What to do with Periodicals?
The Postal Service, in its Annual Compliance Report (ACR) continued its usual tag line that it is working with mailers and the Postal Regulatory Commission to address the market dominant classes that are not covering their attributable costs. In this report, there are two market dominant products that do not cover their attributable costs – Periodicals and Package Services. This is the first time for Package Services, as a whole, to be below attributable costs since the enactment of the PAEA.
In the 2008 ACR, Periodicals was the only market-dominant class that did not cover attributable cost. In the 2009 ACR, the Postal Service said. ”. . . Periodicals Mail has not been covering its attributable costs, and the cost coverage declined further in FY 2009. This presents a challenge to the Postal Service and mailers, since the Periodicals class does not satisfy section 3622(c)(2) of title 39, and publishers’ margins are typically very low.” Even with an above average price change (3.961 compared to 3.8 CPI) in May 2009, the Periodicals class did not gain any footing with regards to cost or cost containment. According to the Postal Service, “. . .efforts are underway to determine what steps can be taken to improve Periodicals’ contribution.”

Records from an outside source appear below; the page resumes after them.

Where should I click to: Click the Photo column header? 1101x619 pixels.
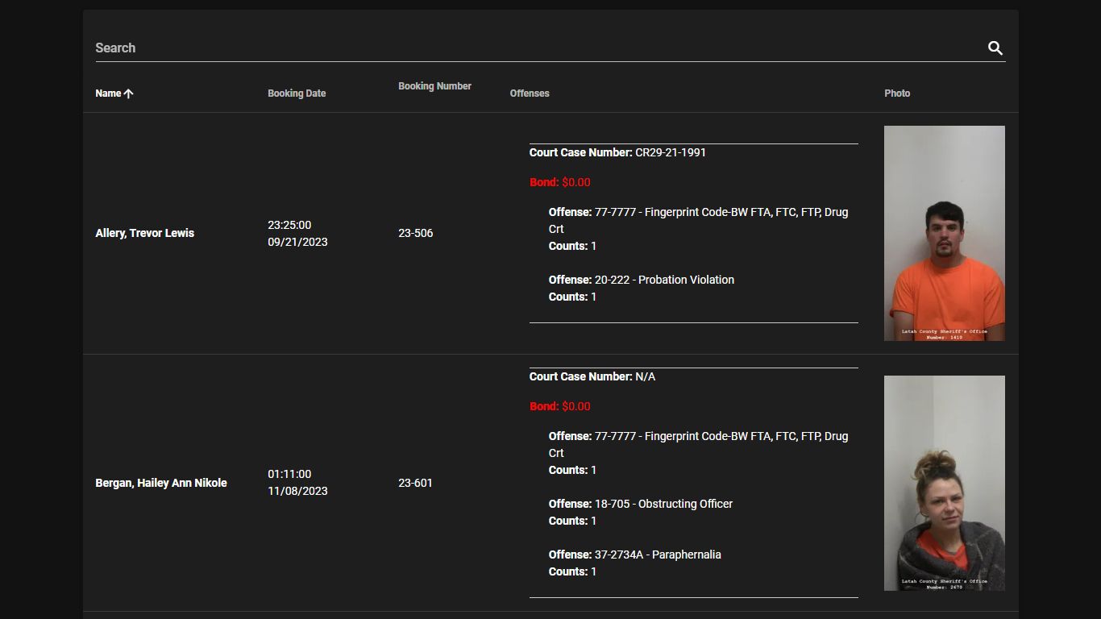click(897, 93)
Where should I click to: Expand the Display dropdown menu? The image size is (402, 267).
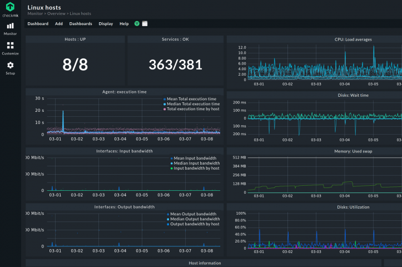106,24
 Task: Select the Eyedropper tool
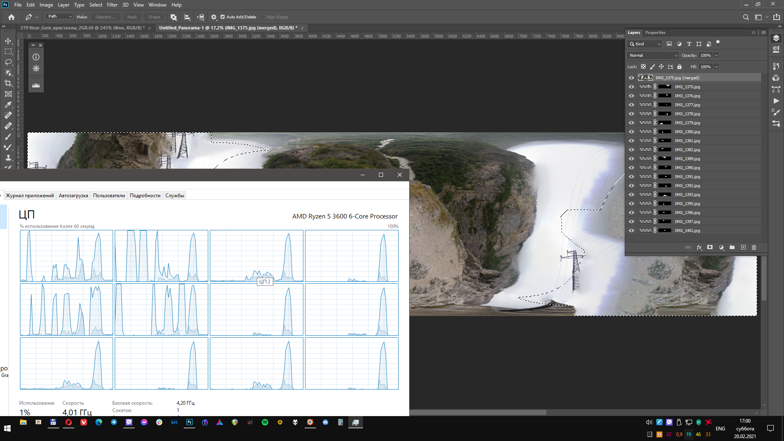tap(8, 105)
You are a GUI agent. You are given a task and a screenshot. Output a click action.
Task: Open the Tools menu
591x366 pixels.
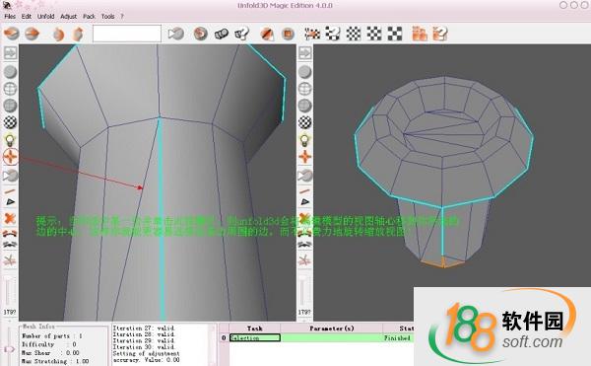(107, 16)
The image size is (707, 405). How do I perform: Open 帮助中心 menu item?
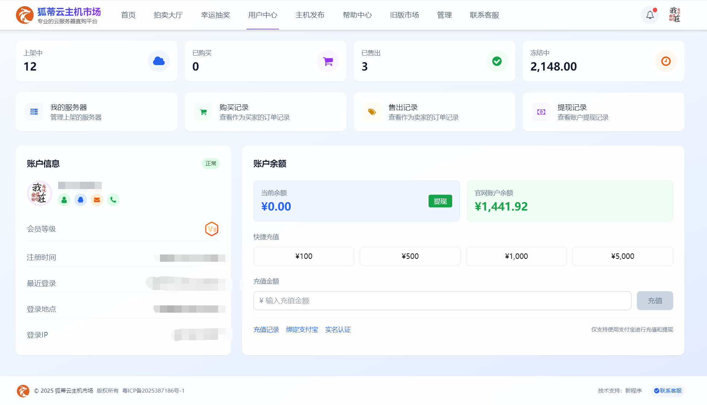pyautogui.click(x=357, y=15)
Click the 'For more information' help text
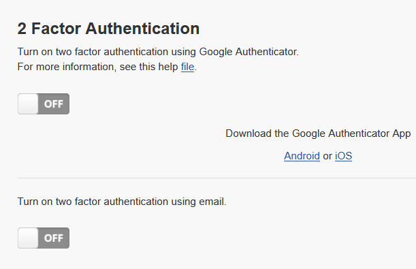This screenshot has width=416, height=269. tap(107, 67)
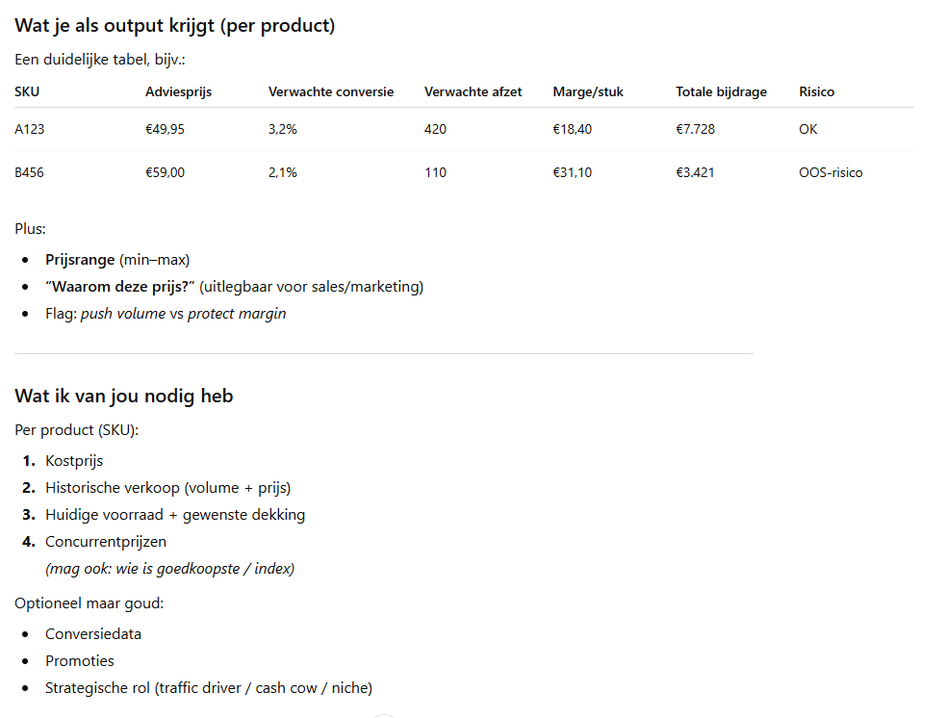This screenshot has width=946, height=718.
Task: Click the Kostprijs list item
Action: tap(74, 461)
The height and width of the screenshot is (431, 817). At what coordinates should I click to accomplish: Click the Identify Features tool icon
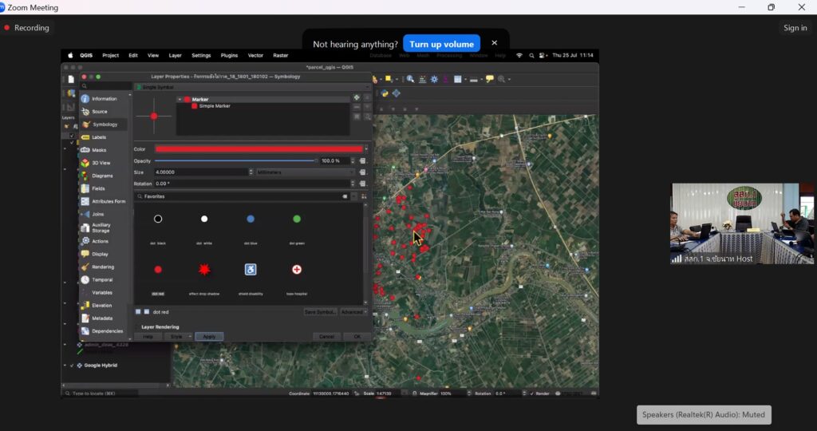tap(410, 79)
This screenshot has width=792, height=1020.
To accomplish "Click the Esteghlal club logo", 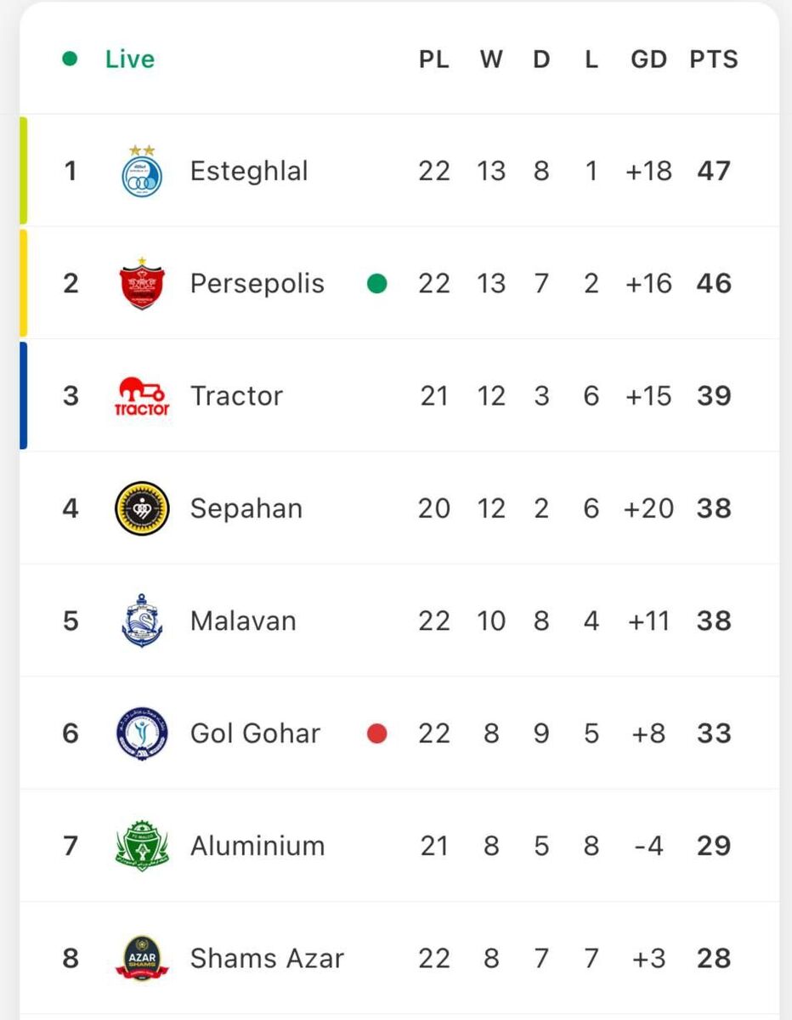I will pos(142,172).
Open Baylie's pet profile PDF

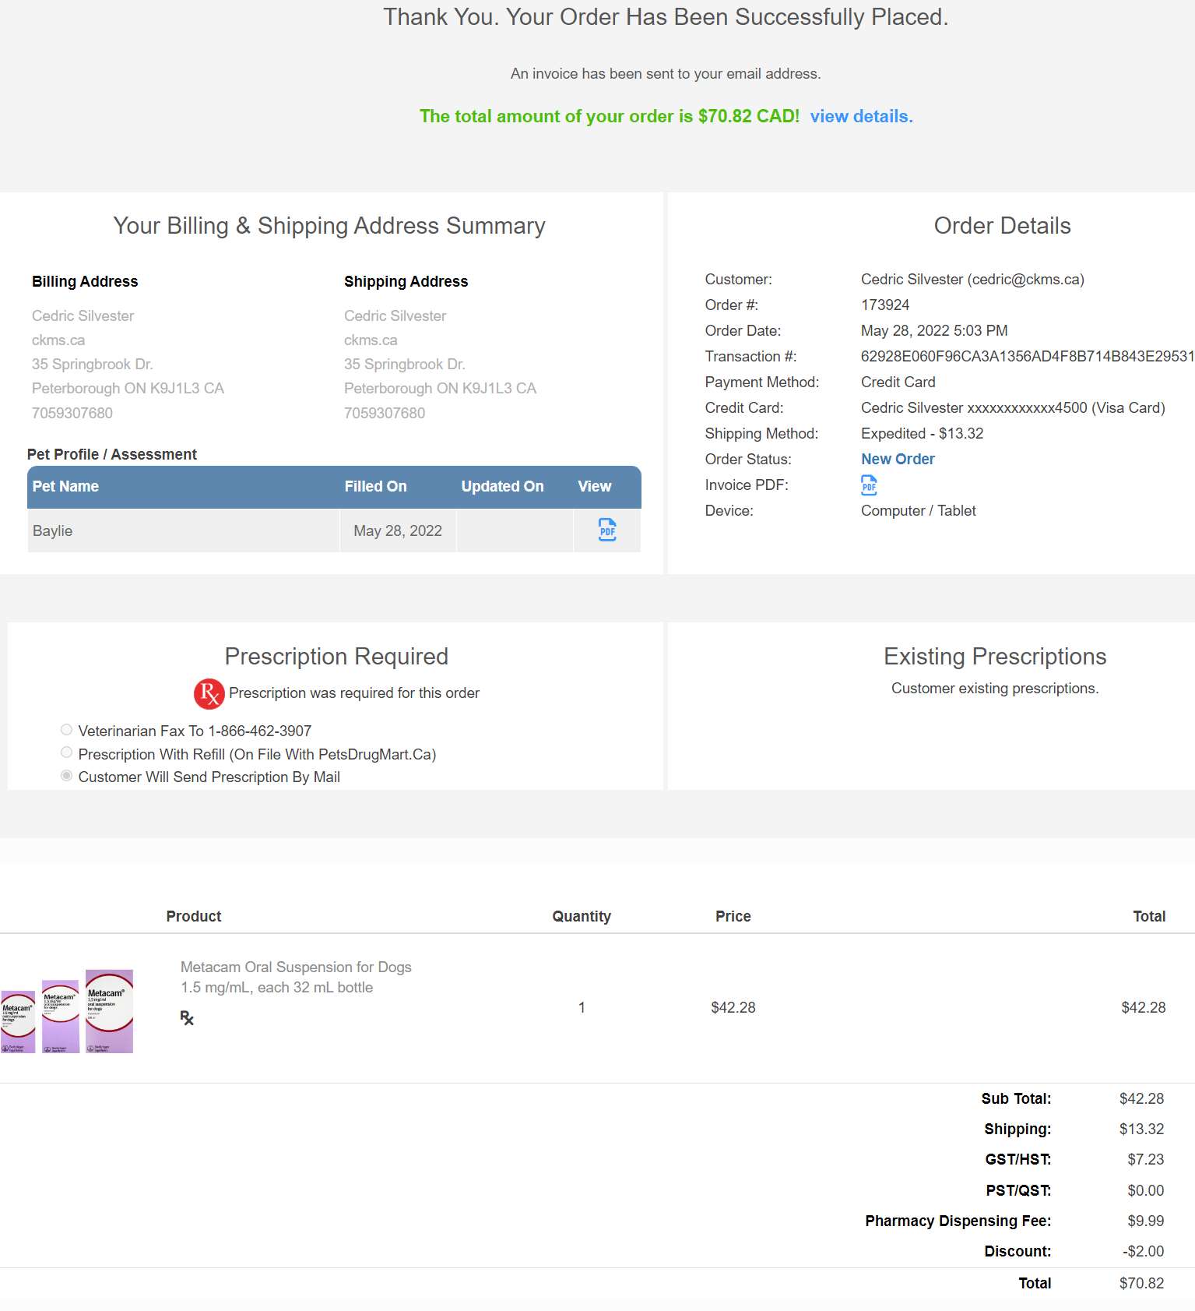tap(607, 530)

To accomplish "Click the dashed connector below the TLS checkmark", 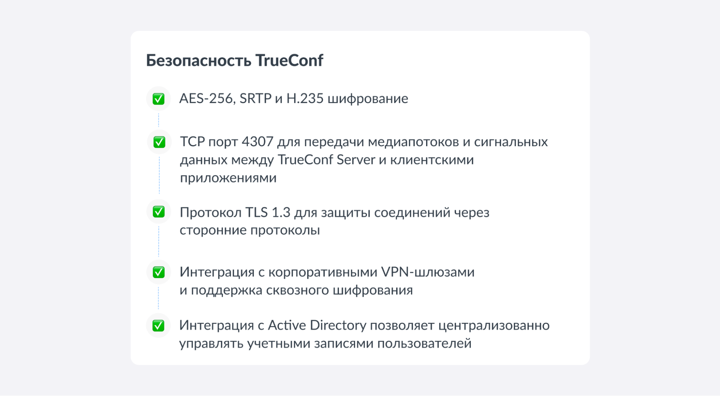I will 158,241.
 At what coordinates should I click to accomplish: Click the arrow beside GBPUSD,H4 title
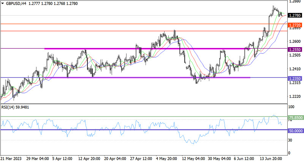coord(3,3)
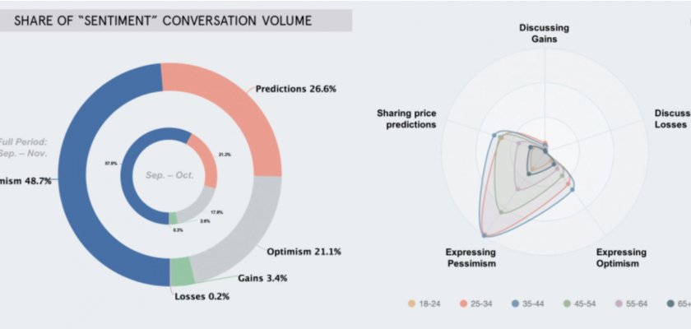Click the 45-54 green legend dot

[x=568, y=304]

In the Postal Service’s Revenue, Piece, Weight (RPW) report, it shows Periodical volumes declining by 7.6 percent or by 652 million pieces, with Outside Periodicals declining by 680 million and In-county growing by 28 million. Periodical weight was adversely affected as well in 2009, with total weight declining by 17.5 percent. This means that not only was volume declining, but the number of pages per Periodical or issue also declined. So even if a Periodical mailer did not lose volume, that mailer might have decreased its page count to help combat rising postage costs.
Although there has been no communication from the Postal Service on its efforts or undertakings to help reduce Periodical costs, it has been pointing to the Flats Sequencing System (FSS) as the savior of all flat shaped mailpieces. The USPS goal is to delivery point sequence the same percentage of flats as letters, to help reduce overhead and costs. The Postal Service has encountered many snags with its deployment of FSS due to steep declines in flat volumes in both Standard Mail and Periodicals. According to the Postal Service, things still have to get a lot worse before FSS becomes a wasted investment, but until then, the USPS continues to move ahead.
The actual benefits of FSS have yet to be realized or monetized by the Postal Service. Costs for all flat shaped mailpieces continues to rise making almost all products below their attributable costs. So what strategy can the USPS pursue to get Periodicals back to breakeven? Some agrue that PAEA mandates the Postal Service to have all products at breakeven, while others will argue that the CPI cap takes precedent over products covering attributable costs. If the Postal Service were to make Periodicals and Package Service breakeven, mailers would see an average increase of 32 percent and 3 percent respectively.
Obviously any double digit increase would drive volume out of the system faster than it would increase revenue, but it is an option to the Postal Service. Yet, the USPS seems to be having trouble cutting the costs necessary to make this product viability under PAEA and some hard decisions will need to be made. If Periodicals, newspapers, and other publications are all going digital anyway, why shouldn’t the Postal Service breakeven on these products as they walk out the door. Some would argue this is a sound business decision that most companies would follow or they would stop offering the service altogether. The Postal Regulatory Commission will be issuing its Periodicals Study sometime this year. Until then, the Periodicals industry will sit tight, holding its breath in anticipation of will or won’t be said, and the implications it will have on this once vibrant postal product.